[Saved data entries]
● ● ● ●

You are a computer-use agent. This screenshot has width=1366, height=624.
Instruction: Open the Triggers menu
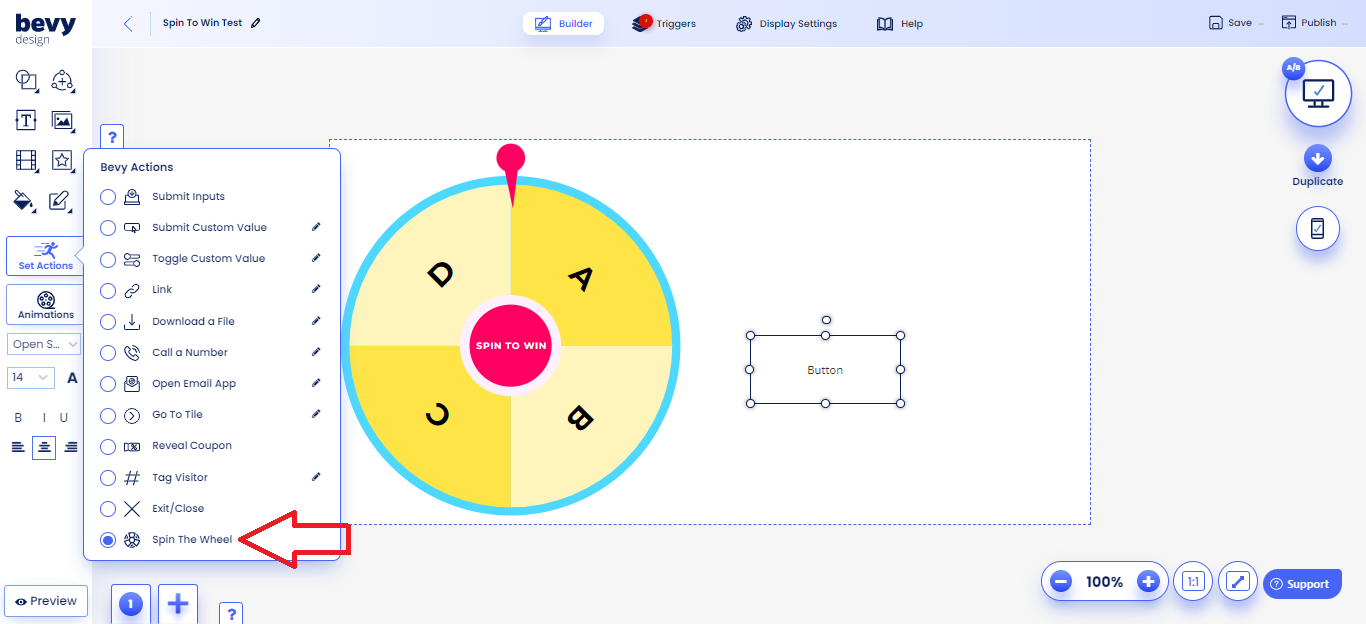coord(663,23)

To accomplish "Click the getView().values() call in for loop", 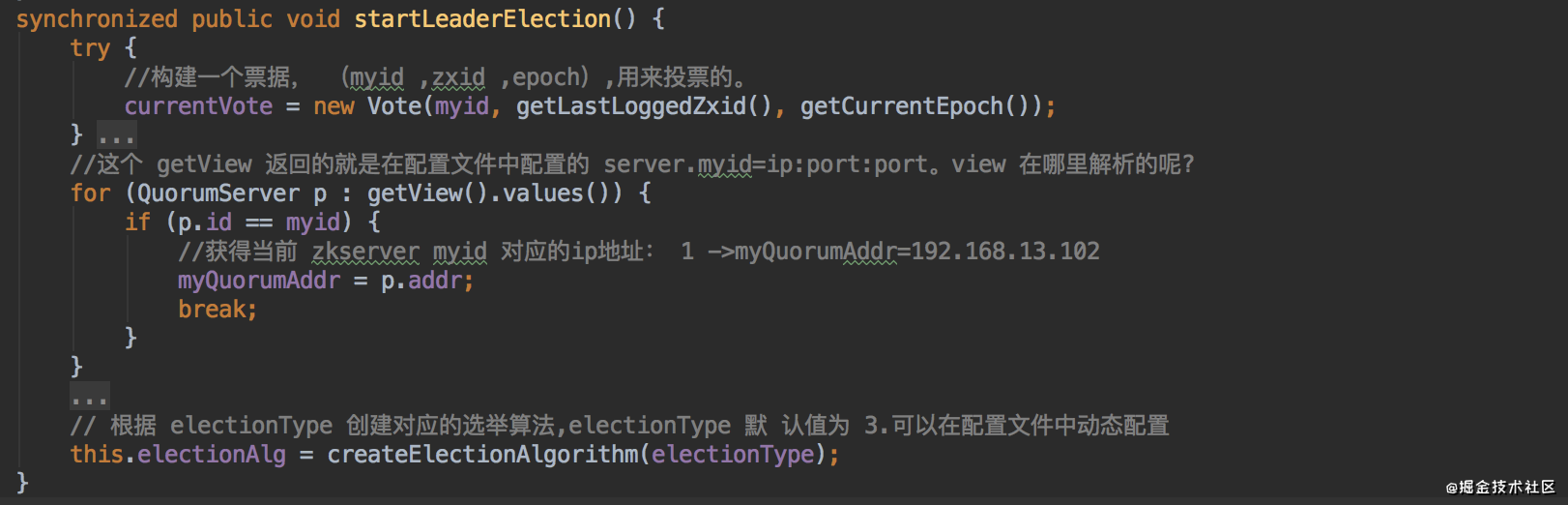I will click(x=495, y=193).
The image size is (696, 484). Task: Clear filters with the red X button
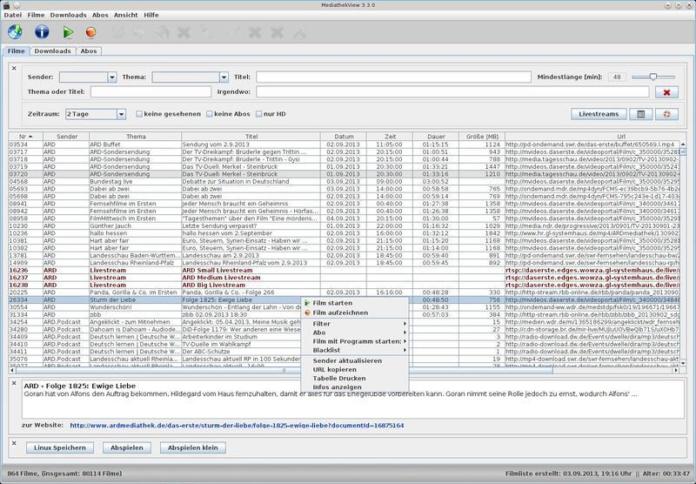pyautogui.click(x=668, y=92)
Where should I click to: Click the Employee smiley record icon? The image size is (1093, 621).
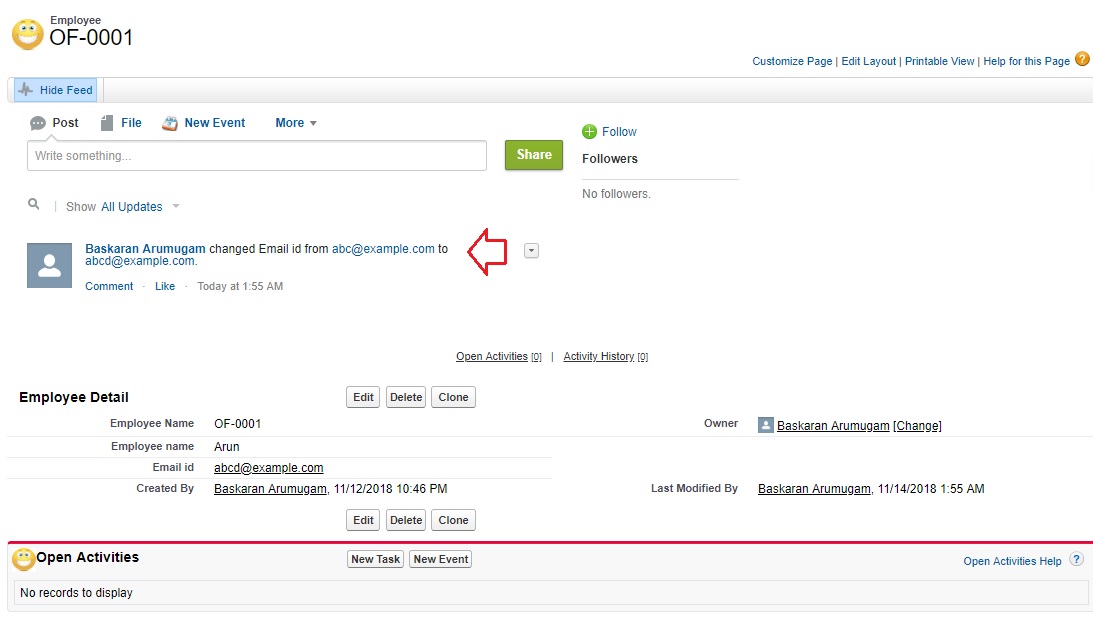click(25, 33)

● ● ● ●

• _Given exercise_
Switch "image size" to "picture size" in the entries, starting at the line that contains "The image size is (696, 484)." and continuing through the end of the entries, with everything else unchanged. Write out only those lines, and leave the pictures out.

• _Result_
The picture size is (696, 484). Task: Clear filters with the red X button
pyautogui.click(x=668, y=92)
Where should I click to: Click the Employee smiley record icon? The picture size is (1093, 621).
click(25, 33)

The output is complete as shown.